Support for ipvlan or macvlan?

weaveworks / ignite

Ignite a Firecracker microVM

https://ignite.readthedocs.org

Apache License 2.0

3.49k stars 228 forks source link

Support for ipvlan or macvlan? #810

Open gaby opened 3 years ago

gaby commented 3 years ago

I was wondering if there's way to run ignite microVM's using Docker ipvlan/macvlan?

Usually the way I go about this is:

docker network create -d ipvlan --subnet=10.0.2.0/24 -o parent=enp0s3.2 vlan_2
docker network create -d ipvlan --subnet=10.0.4.0/24 -o parent=enp0s3.4 vlan_4

docker run -it --rm --net=vlan_2 --ip=10.0.2.15 alpine ipconfig
docker run -it --rm --net=vlan_4 --ip=10.0.4.15 alpine ipconfig

No only this setup gives you static-ips on each container, you also get L2 isolation via vlan trunking. Looking at the help menu from ignite the only option is "network-plugin" which only supports "docker-bridge".
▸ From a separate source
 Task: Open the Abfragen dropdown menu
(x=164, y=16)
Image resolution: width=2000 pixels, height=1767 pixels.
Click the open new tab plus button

stealthybox commented 3 years ago

@luxas and @bboreham are currently pairing on a macvlan implementation. Some of the bits and pieces are working.

The tricky bits here are how the network namespace and device nodes are setup in the ignite-spawn sandbox container because a character device needs to be passed through the firecracker config if we are not using TAP's with /dev/net/tun.

Keeping in mind the Docker network-plugins, we would have to look into how the sandbox can look and what additional work needs to occur to expose those interfaces to the firecracker guest -- this problem has additional requirements beyond normal container networking.

gaby commented 3 years ago

I'm not sure how doable it would be but, attaching an ignite vm's to a docker networks? Ignite currently supports using the docker-bridge, would it be much different to use an user-created network?

bboreham commented 3 years ago

Small clarification: we were working on macvtap.

Ipvlan will not work with the current code; it expects that you give it a device which can has its own L2 identity. I made #761 to fix the obvious crash but I suspect it won't work even after that.

As for using Docker network, I don't see any fundamental obstacle - it's doing roughly what the current CNI-based code does - but for these things the devil is very much in the detail. Docker does many things in pursuit of its "virtual service" concept that are unlikely to play well with what a VM needs.